MPEG-4 AAC-ELD (Enhanced Low Delay)
MPEG-4 AAC-ELD v2 (version 2)
AAC-LDを改良した方式。
MPEG-4 SLS (Scalable Lossless Coding)
MPEG-4の可逆圧縮の一種。AACと組み合わせたものをHD-AACと呼ぶ場合がある。
利用状況
符号化アルゴリズム
MDCTによる直交変換
入力は窓長 2048 もしくは 256 のMDCTを用いてそれぞれ 1024 点 (long block)、128 点 (short block) の周波数領域のデータに変換される。MP3が一旦時間領域のフィルタで 32 サブバンドに分割した後にMDCTを行っていたのに対し、AACでは入力サンプルに対してそのままMDCTが行われる。
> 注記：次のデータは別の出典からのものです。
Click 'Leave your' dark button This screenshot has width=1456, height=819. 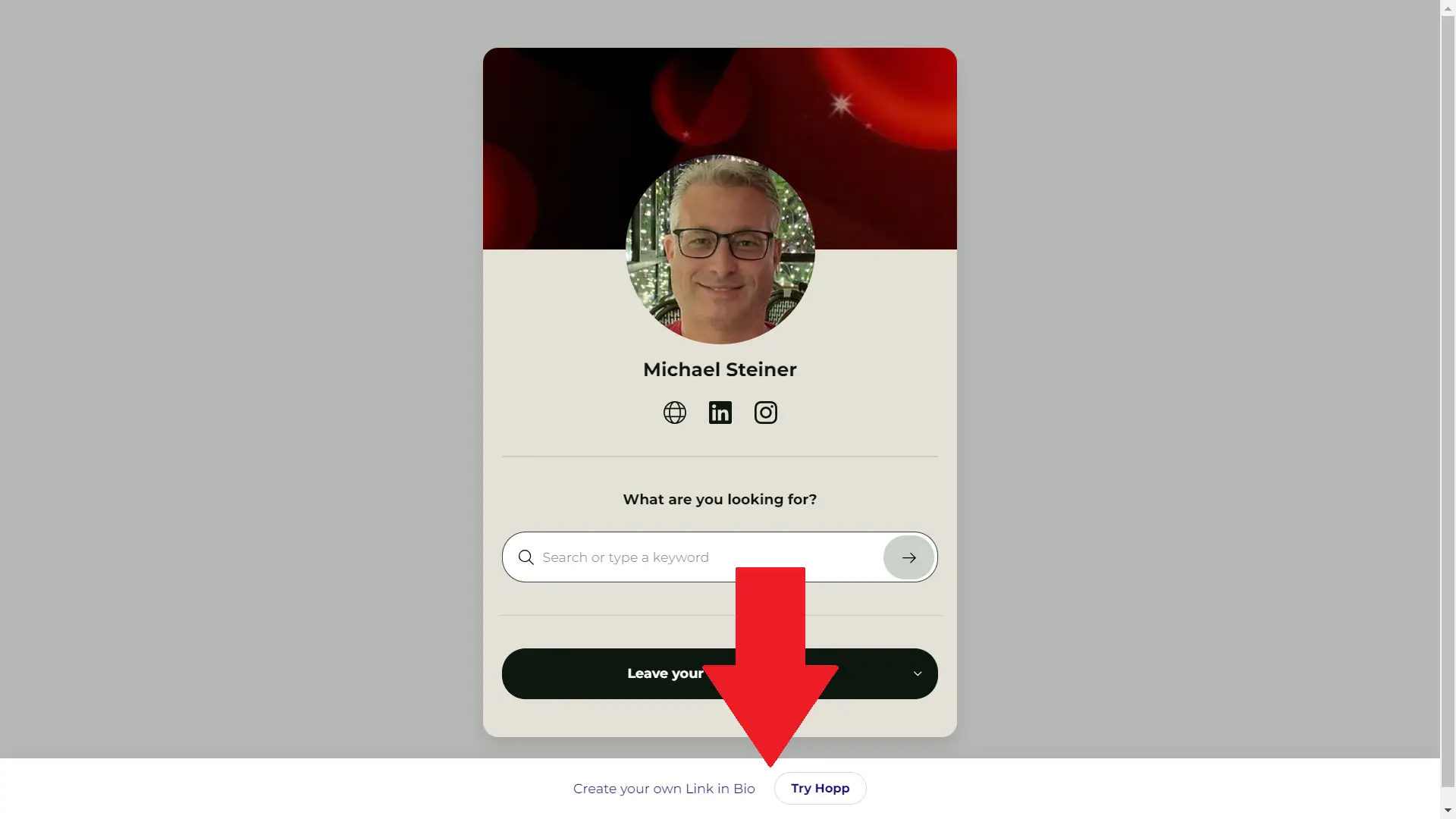720,673
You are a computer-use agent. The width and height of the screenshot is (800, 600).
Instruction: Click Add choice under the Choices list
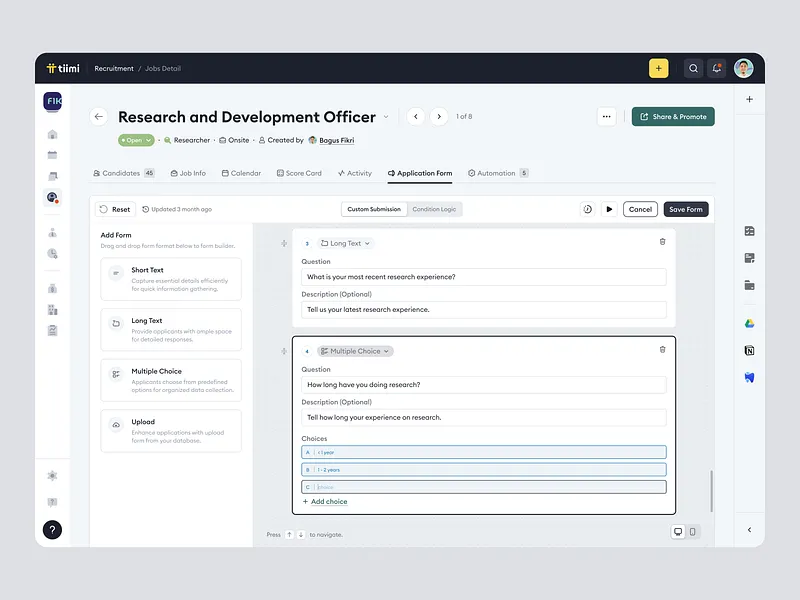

変換長は、入力信号の性質によって切り替えられる(アタック音など時間領域で急峻な変化を見せる信号にはshort blockが使われる)。long blockが576点相当(32 サブバンド × 18 点)、short blockが 192 点相当(32 サブバンド × 6 点)であったMP3と比較してlong blockをより長くすることで周波数解像度の向上による符号化効率の改善がshort blockをより短くする事で時間解像度の向上によるプリエコー抑制力の改善がなされている。
TNS
周波数領域の信号を、時間軸のものと見なした線形予測を行う。
周波数領域でのARモデル
この処理は省く事ができる。
ステレオ・コーディング
入力信号がステレオの場合は、ステレオ特有の性質を利用した符号化が行われる。
なおステレオ・コーディングはサブバンド毎に利用しなかったり、どちらか片方だけを利用したりすることができる。両方同時に使用することはできない。
インテンシティ・ステレオ
左右の信号を、単一の信号と定位情報のみに削減して符号化する。
MSステレオ
左右の信号を和/差信号とする。
量子化
聴覚心理モデルで決定した許容量子化雑音エネルギーと量子化雑音エネルギーが比例するようにスケールファクタ・バンド(近い周波数のMDCT係数をまとめたグループ)毎に量子化を行う。long blockのスケールファクタ・バンドの数は49 (44.1kHz) であり、21 であったMP3と比較して細かい制御が可能になっている。
ハフマン符号化
量子化された値を固定ハフマン符号化する。符号帳は 11 種類の中からサブバンド毎に選択される。
コンテナ対応
AVI, MOV, MP4, Matroska, MPEG-2 TS
備考
利用例
HTML5オーディオ - HE-AAC v2まで対応
YouTube
Dailymotion
radiko
NHKネットラジオ らじる★らじる
AccuRadio
Media Player Classic, VLC Media Player
iTunes, iTunes Store, QuickTime, FaceTime
iPod, iPhone, iPad
PSP, PS Vita,PS3,PS4
DSi(DSiサウンド), Wii(写真チャンネル) - v1.1から対応。
Blu-ray Disc (BDAV)
Bluetoothイヤホン - AirPodsなど
スマートスピーカー - HomePod, Google Home, Google Home対応スピーカーの一部機種
地上デジタル放送
BSデジタル放送
スカパー!プレミアムサービス
着うたフルプラス - KDDIおよび沖縄セルラー電話の一部のau携帯電話向け音楽配信サービス。
SD-Audio
Liquid Audio
Nero Digital
mora - ソニーグループの音楽配信サービス。2012年10月よりAACによる配信を開始(それ以前はATRAC3による配信)。